“Invert, always invert.” – Carl Jacobi, German mathematician
When faced with a difficult problem, Carl Jacobi suggests turning the problem on its head. We often use this technique when considering investments; studying why companies in similar circumstances have failed.
Our challenge is to build an investment firm of which we would want to be clients. Since we have only just begun, it would be arrogant for us to offer advice about how to build a successful firm. However, we can suggest how to ensure an investment firm’s failure:
Lose your clients’ trust. If you do this, the remaining advice is unnecessary. Losing trust can be accomplished in many ways including: failing to protect client information, reporting errors, tax mistakes, refusing to discuss portfolio holdings, name-dropping, and partnering with second-rate service providers.
Accept clients indiscriminately. You should seek as many clients as possible. Especially seek impatient clients that do not know you or understand your investment approach. This will lead to rapid redemptions and additional forced selling the first time your portfolio declines in value.
Assume the world will beat a path to your door. You would not have started the investment firm unless you were “superstars”. Your talent will be readily apparent to others so you should expect that attracting new clients will be easy and not take much time. This in turn allows you toundercapitalize the business since you will become profitable quickly.
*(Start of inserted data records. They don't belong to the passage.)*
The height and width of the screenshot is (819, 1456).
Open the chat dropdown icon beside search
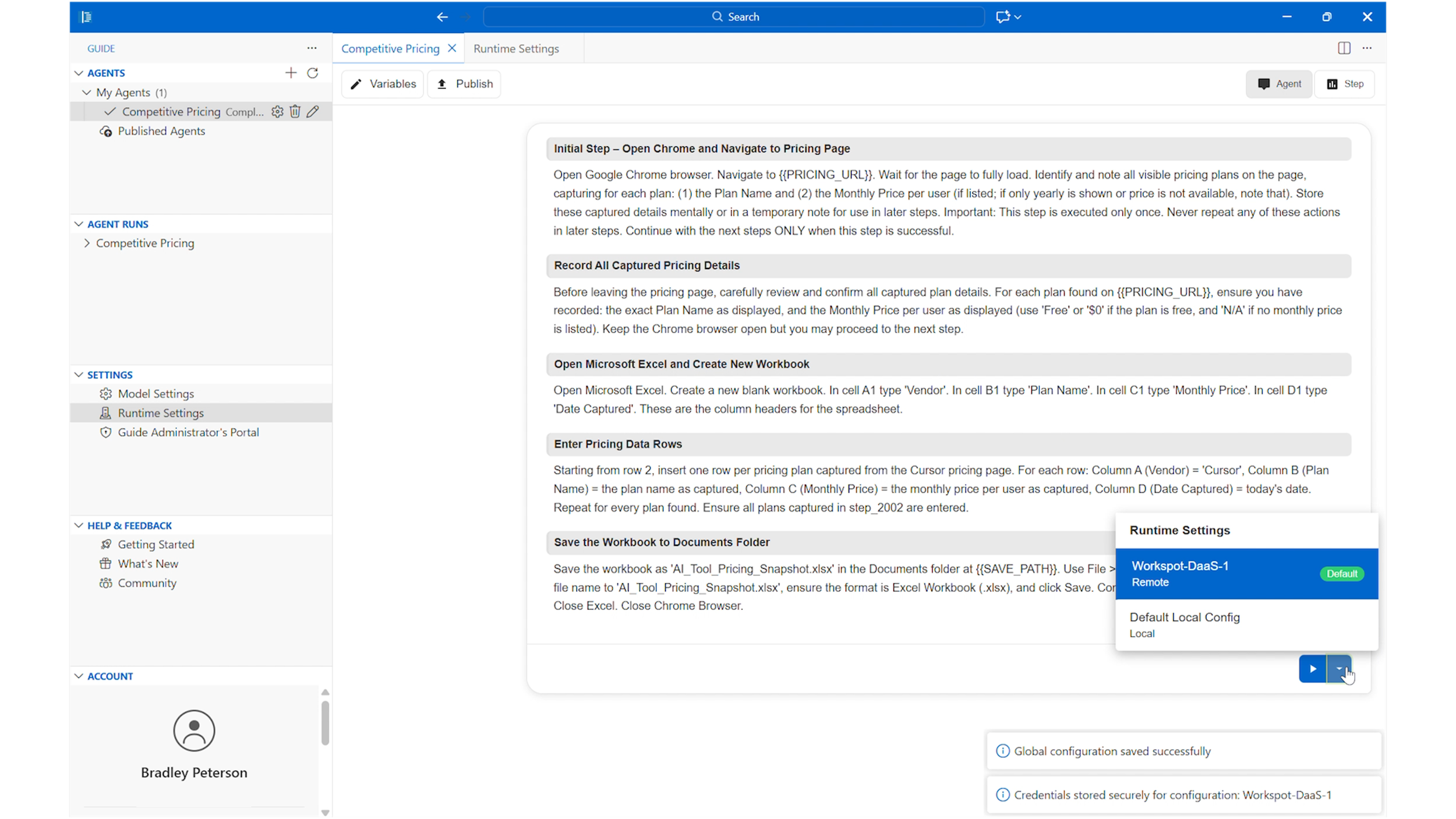click(x=1008, y=17)
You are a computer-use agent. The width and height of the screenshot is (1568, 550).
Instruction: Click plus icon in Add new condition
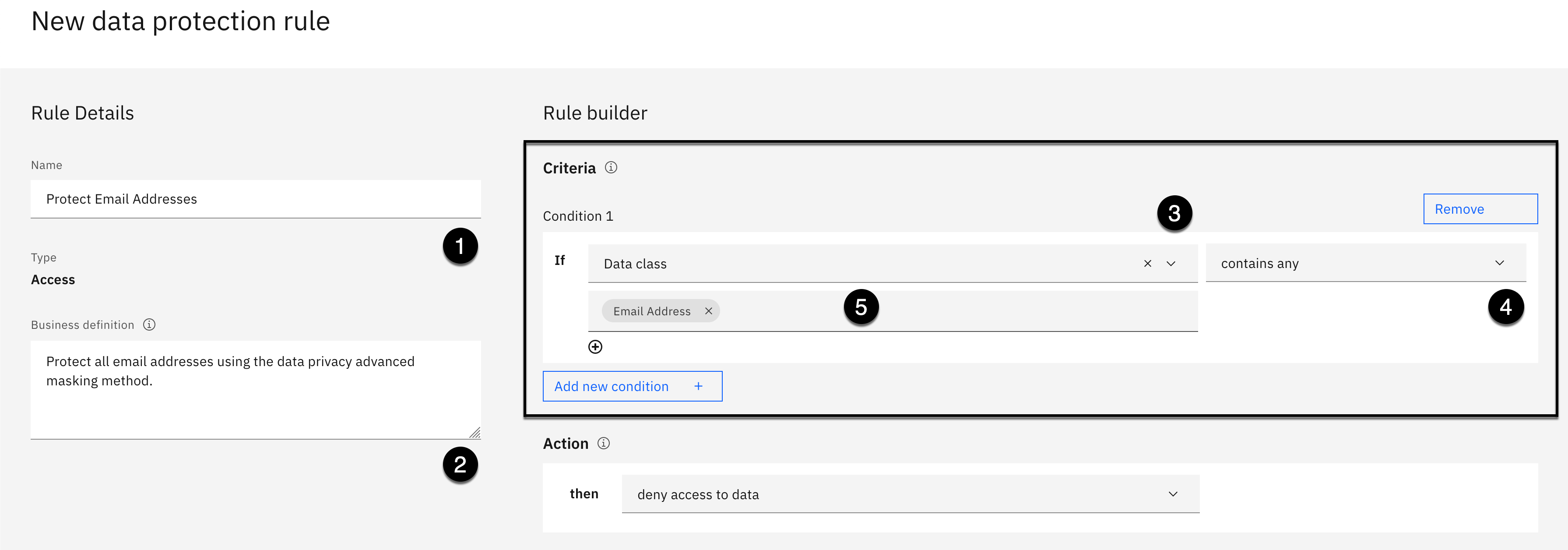[x=698, y=386]
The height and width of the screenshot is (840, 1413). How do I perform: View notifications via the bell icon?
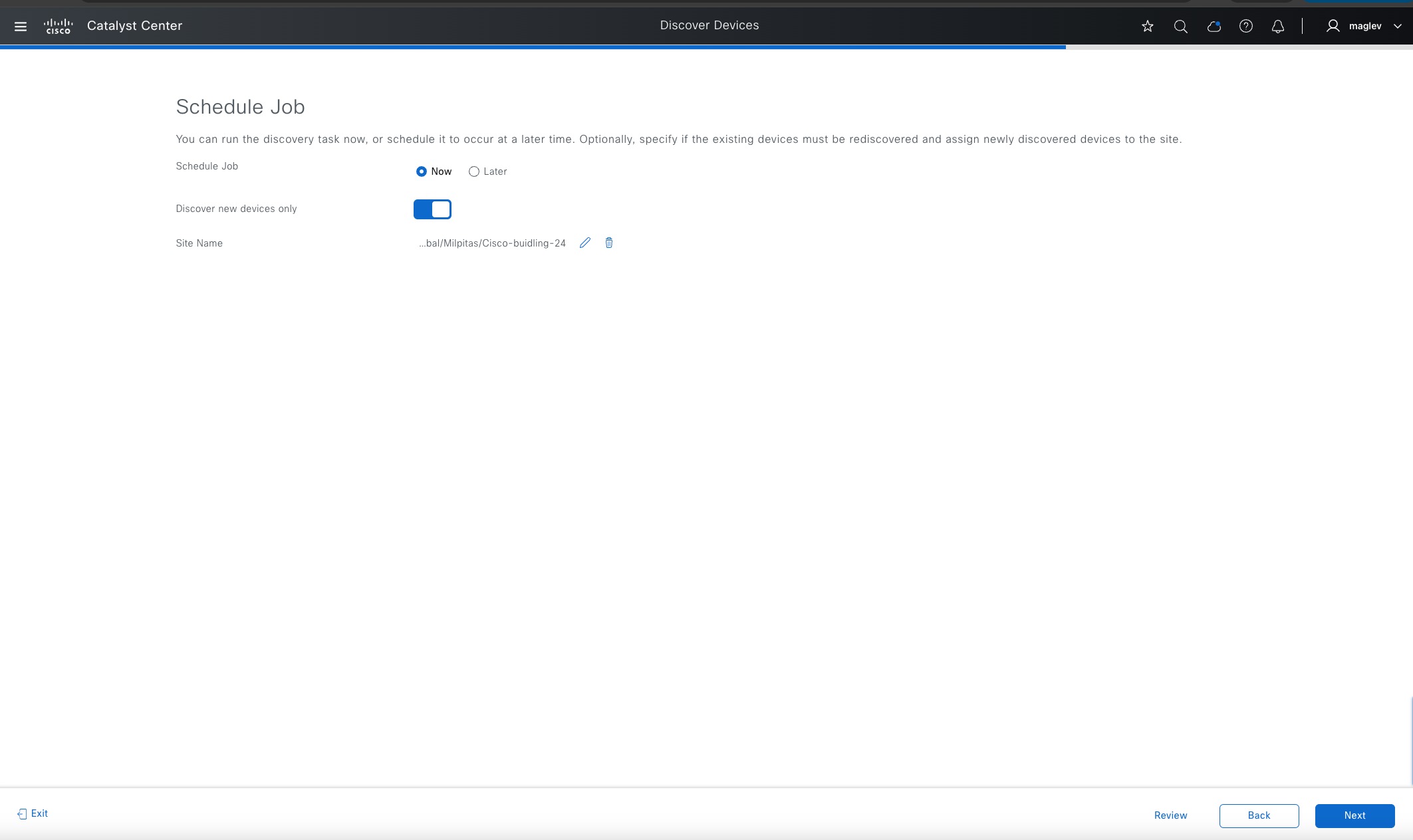point(1277,27)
Change your investment style frequently. At the first sign of trouble make sure you change your investment style. You should also make sure you focus on short-term results, preferably daily, so that you detect trouble as early as possible.
Use lots of leverage. Leverage always amplifies returns so you should use all available leverage. If possible, leverage illiquid securities.
Do not worry about operations. Operating a business is easy and does not take much time. Do not let details like bookkeeping, compliance, tax reporting or IT distract you from investing. Do not surround yourself with experienced advisors. Nor should you be concerned with attracting and retaining talented people to help run the firm.
We firmly believe that any investment firm that heeds our advice will quickly fail.